Furthermore, some embodiments of the present invention provide a computer readable medium having stored thereon computer program instructions executable by a processor to implement the methods and/or aspects of the various embodiments of the present invention described above.
It should be noted that the present invention may be implemented in software and/or a combination of software and hardware, e.g., using Application Specific Integrated Circuits (ASIC), a general purpose computer or any other similar hardware device. In some embodiments, the software program of the present invention may be executed by a processor to implement the above steps or functions. Likewise, the software programs of the present invention (including associated data structures) may be stored on a computer readable recording medium, such as RAM memory, magnetic or optical drive or diskette and the like. In addition, some steps or functions of the present invention may be implemented in hardware, for example, as circuitry that cooperates with the processor to perform various steps or functions.
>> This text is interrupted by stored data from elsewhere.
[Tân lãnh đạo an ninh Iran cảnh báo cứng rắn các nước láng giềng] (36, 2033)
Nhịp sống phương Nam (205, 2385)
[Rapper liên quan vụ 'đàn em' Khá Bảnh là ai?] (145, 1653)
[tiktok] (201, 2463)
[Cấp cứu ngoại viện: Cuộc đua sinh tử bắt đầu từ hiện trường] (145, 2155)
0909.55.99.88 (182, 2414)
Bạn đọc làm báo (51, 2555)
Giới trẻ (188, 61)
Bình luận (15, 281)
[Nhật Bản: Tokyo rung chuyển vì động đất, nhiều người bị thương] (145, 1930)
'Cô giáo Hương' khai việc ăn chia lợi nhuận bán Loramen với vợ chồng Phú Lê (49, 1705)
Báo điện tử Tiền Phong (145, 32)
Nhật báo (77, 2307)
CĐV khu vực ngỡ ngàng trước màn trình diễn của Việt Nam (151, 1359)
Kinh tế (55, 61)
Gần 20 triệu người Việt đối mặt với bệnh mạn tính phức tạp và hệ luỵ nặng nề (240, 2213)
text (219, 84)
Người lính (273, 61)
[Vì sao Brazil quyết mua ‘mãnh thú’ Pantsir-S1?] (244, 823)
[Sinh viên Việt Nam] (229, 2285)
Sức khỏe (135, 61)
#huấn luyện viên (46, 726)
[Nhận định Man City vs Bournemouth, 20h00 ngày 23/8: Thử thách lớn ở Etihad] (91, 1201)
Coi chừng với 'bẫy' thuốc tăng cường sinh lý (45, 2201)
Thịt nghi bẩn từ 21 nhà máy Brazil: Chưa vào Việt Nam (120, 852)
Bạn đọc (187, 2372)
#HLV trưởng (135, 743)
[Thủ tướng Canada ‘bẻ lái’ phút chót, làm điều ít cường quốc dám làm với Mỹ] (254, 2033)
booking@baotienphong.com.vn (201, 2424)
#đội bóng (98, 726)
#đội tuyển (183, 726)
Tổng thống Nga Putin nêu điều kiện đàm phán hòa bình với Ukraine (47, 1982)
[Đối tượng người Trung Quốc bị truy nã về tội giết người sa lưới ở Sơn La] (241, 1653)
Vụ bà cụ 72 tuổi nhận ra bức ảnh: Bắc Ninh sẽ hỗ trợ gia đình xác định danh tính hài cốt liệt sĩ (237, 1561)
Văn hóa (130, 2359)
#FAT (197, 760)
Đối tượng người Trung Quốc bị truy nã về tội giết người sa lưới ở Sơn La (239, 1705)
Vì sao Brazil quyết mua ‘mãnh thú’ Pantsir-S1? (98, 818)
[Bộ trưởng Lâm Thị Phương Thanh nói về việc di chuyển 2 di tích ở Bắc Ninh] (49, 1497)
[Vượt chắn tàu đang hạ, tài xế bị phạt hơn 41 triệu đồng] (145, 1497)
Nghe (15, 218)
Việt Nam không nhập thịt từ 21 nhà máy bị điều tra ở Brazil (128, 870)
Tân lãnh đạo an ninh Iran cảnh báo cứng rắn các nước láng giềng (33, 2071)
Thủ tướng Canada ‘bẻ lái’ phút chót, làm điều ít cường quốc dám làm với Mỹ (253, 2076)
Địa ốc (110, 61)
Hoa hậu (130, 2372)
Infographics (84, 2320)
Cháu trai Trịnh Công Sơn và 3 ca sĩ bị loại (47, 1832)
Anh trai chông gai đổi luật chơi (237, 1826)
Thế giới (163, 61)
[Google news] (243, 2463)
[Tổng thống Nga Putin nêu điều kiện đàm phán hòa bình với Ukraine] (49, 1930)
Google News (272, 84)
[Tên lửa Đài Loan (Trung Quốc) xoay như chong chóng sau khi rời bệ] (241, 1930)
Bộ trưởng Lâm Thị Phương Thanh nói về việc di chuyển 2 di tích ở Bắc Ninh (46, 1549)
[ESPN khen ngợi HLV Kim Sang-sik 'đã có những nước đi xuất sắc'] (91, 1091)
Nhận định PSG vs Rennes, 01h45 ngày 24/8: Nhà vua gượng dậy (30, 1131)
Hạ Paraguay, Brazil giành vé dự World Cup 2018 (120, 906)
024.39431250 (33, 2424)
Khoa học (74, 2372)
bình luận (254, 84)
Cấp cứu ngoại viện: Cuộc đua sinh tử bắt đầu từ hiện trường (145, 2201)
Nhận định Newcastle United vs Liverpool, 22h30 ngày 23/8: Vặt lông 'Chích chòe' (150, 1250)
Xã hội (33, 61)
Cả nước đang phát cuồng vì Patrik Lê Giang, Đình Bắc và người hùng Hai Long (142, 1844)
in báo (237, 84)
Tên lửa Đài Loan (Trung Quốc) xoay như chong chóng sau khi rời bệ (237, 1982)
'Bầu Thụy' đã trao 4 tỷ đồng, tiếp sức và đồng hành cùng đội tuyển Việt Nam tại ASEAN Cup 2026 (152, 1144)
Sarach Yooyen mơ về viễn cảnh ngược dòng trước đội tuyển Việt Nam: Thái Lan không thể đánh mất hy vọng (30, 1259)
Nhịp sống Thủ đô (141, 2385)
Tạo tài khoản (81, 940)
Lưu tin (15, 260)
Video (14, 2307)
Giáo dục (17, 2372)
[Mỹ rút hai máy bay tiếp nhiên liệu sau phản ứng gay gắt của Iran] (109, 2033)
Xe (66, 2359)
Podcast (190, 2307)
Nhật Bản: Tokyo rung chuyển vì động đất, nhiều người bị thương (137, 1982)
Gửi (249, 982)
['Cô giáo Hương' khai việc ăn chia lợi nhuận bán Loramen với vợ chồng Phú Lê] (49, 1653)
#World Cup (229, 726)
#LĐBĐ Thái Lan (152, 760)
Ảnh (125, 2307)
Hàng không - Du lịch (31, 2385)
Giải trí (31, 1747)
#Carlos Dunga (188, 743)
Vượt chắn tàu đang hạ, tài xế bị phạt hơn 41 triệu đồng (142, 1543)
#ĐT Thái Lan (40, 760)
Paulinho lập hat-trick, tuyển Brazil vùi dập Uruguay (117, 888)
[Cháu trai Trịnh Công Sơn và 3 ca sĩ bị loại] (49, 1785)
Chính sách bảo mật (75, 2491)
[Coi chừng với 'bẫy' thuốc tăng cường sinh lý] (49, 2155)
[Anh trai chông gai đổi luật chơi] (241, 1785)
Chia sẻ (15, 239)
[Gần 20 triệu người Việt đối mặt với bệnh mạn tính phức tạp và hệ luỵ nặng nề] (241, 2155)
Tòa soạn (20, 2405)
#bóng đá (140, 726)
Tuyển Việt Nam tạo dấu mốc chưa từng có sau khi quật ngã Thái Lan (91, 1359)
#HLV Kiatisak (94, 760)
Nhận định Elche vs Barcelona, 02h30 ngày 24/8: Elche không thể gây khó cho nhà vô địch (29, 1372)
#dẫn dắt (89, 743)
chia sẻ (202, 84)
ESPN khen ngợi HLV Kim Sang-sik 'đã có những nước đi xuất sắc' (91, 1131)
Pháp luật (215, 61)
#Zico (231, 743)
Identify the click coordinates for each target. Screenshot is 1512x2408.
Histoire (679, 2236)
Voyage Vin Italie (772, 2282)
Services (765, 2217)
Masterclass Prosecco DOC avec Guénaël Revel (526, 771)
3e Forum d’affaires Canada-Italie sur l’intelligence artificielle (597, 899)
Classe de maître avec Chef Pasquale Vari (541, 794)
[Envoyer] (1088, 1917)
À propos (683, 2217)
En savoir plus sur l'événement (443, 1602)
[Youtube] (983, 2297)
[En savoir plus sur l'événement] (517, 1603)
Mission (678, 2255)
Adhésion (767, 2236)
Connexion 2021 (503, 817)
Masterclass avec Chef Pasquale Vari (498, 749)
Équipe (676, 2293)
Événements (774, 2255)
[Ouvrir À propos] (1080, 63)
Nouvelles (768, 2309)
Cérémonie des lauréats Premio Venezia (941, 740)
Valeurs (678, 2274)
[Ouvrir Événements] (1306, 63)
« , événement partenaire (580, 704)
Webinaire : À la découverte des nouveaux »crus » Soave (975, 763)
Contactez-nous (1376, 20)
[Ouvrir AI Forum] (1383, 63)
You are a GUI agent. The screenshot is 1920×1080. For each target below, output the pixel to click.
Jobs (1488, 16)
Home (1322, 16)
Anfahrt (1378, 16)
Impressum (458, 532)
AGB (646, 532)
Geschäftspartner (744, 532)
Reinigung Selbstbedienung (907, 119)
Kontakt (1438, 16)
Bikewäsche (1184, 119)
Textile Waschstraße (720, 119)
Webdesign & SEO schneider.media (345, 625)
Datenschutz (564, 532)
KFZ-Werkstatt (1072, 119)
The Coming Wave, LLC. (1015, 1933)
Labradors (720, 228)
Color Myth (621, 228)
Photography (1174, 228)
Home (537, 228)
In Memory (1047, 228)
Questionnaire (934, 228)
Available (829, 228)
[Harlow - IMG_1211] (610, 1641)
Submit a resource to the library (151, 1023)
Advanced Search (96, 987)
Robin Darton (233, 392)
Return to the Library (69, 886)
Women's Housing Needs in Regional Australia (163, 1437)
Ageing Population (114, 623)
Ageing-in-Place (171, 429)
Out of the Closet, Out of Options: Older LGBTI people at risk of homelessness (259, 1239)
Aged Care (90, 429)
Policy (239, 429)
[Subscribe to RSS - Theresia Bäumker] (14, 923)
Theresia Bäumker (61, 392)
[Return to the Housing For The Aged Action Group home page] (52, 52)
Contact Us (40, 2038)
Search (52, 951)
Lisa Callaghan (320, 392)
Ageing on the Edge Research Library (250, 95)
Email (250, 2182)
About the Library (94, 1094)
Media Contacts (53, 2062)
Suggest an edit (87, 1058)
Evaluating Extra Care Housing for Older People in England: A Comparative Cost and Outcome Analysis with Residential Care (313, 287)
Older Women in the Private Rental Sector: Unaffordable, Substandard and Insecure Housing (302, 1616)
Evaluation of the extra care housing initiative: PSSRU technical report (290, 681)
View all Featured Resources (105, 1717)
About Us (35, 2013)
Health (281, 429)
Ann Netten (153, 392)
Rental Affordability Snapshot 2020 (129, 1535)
It will be evident to those skilled in the art that the invention is not limited to the details of the foregoing illustrative embodiments, and that the present invention may be embodied in other specific forms without departing from the spirit or essential characteristics thereof. The present embodiments are, therefore, to be considered in all respects as illustrative and not restrictive, the scope of the invention being indicated by the appended claims rather than by the foregoing description, and all changes which come within the meaning and range of equivalency of the claims are therefore intended to be embraced therein. Any reference sign in a claim should not be construed as limiting the claim concerned. Furthermore, it is evident that the word "comprising" does not exclude other elements or steps, and that the singular does not exclude a plurality. A plurality of units or means recited in the apparatus claims can also be implemented by means of one unit or means in software or hardware. The terms first, second, etc. are used to denote a name, but not any particular order.